Only the pictures are to be left out; please reproduce everything else in the data exactly.

# RECORDS TO USE:
:::
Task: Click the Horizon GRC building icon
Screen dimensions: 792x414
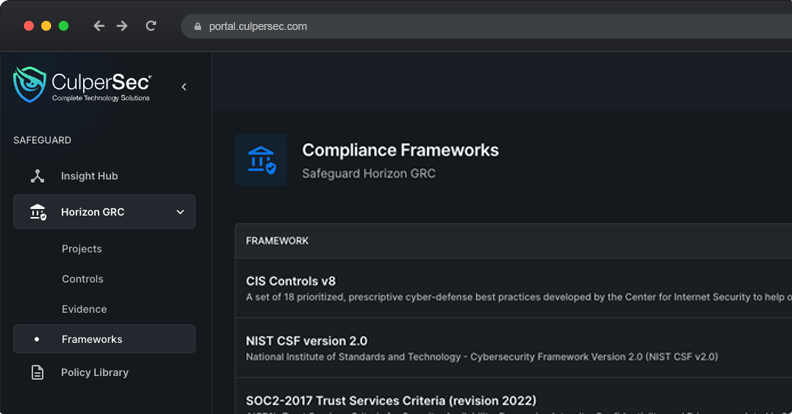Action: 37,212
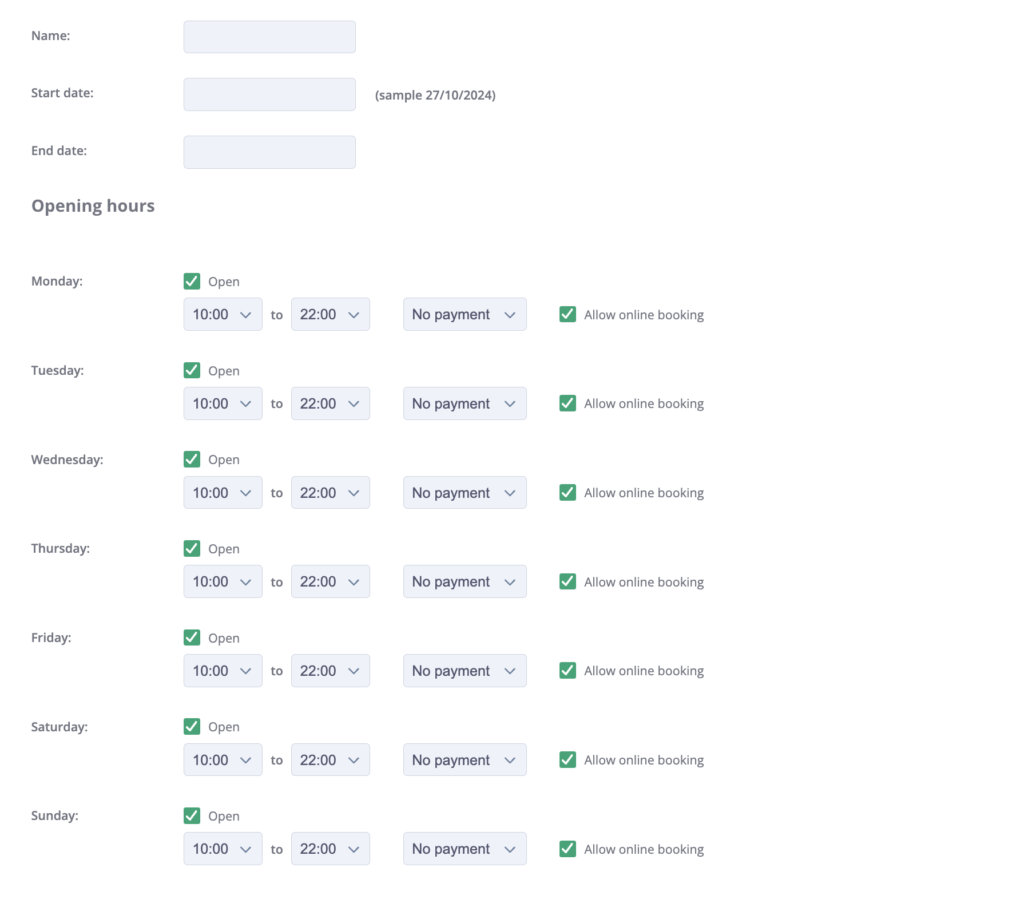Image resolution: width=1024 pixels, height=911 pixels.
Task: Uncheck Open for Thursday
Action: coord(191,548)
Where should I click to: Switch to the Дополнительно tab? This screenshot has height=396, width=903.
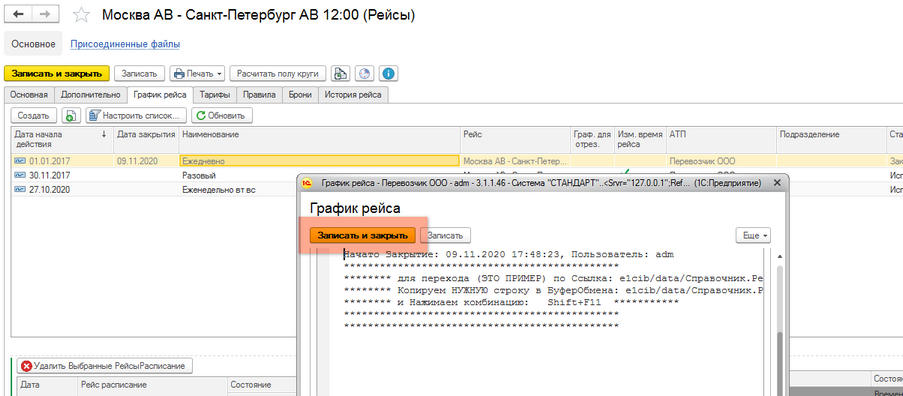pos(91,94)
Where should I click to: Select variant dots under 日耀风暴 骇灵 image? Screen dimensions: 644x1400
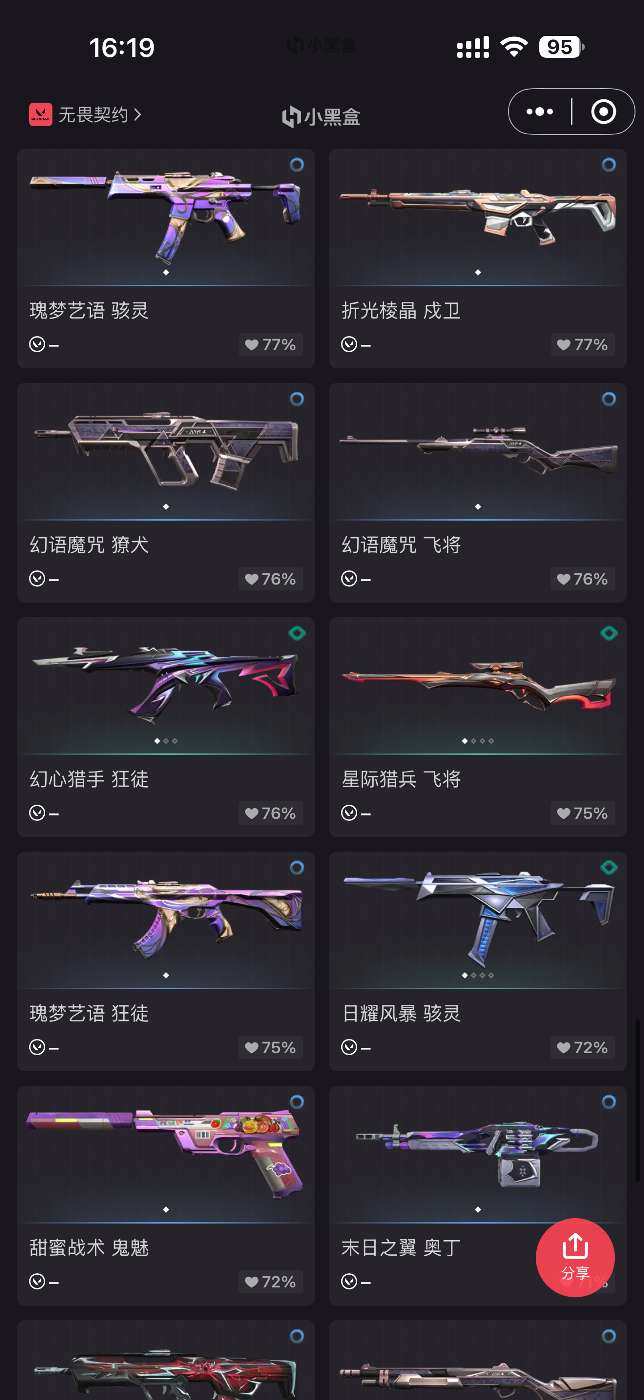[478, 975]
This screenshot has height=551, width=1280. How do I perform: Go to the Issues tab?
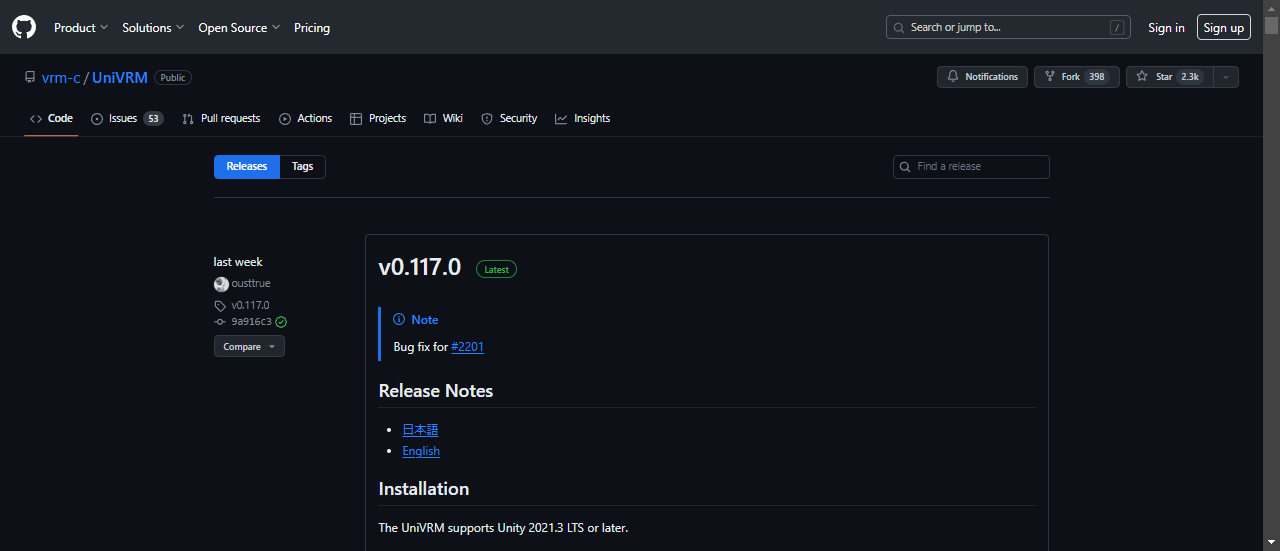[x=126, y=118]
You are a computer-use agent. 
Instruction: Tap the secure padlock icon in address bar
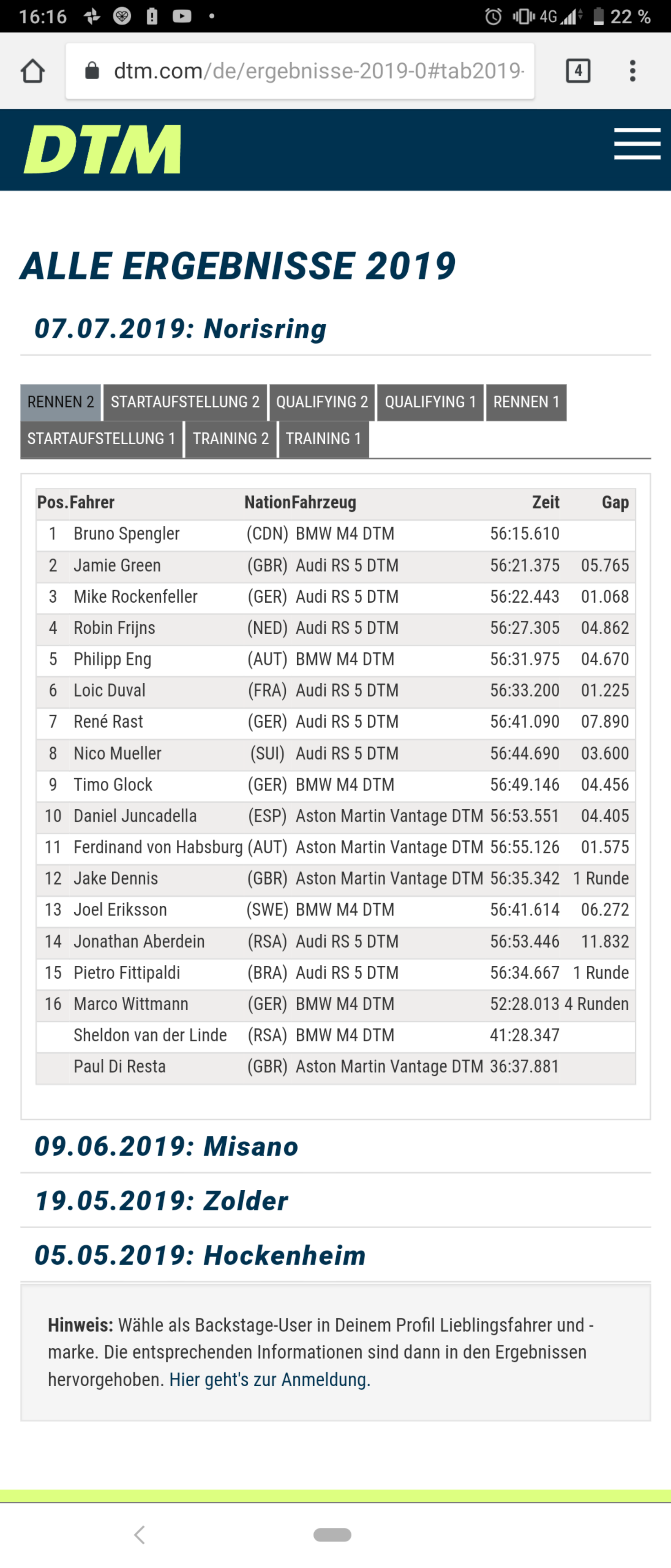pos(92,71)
:::
# ANSWER SPACE:
Task: Click the Horizon GRC building icon
Screen dimensions: 792x414
Action: 37,212
Image resolution: width=1024 pixels, height=911 pixels.
Task: Uncheck Open for Thursday
Action: coord(191,548)
Where should I click to: Switch to the Дополнительно tab? This screenshot has height=396, width=903.
pos(91,94)
Where should I click to: Select variant dots under 日耀风暴 骇灵 image? Screen dimensions: 644x1400
[478, 975]
This screenshot has height=551, width=1280. How do I perform: Go to the Issues tab?
[x=126, y=118]
You are a computer-use agent. 
Instruction: Tap the secure padlock icon in address bar
pos(92,71)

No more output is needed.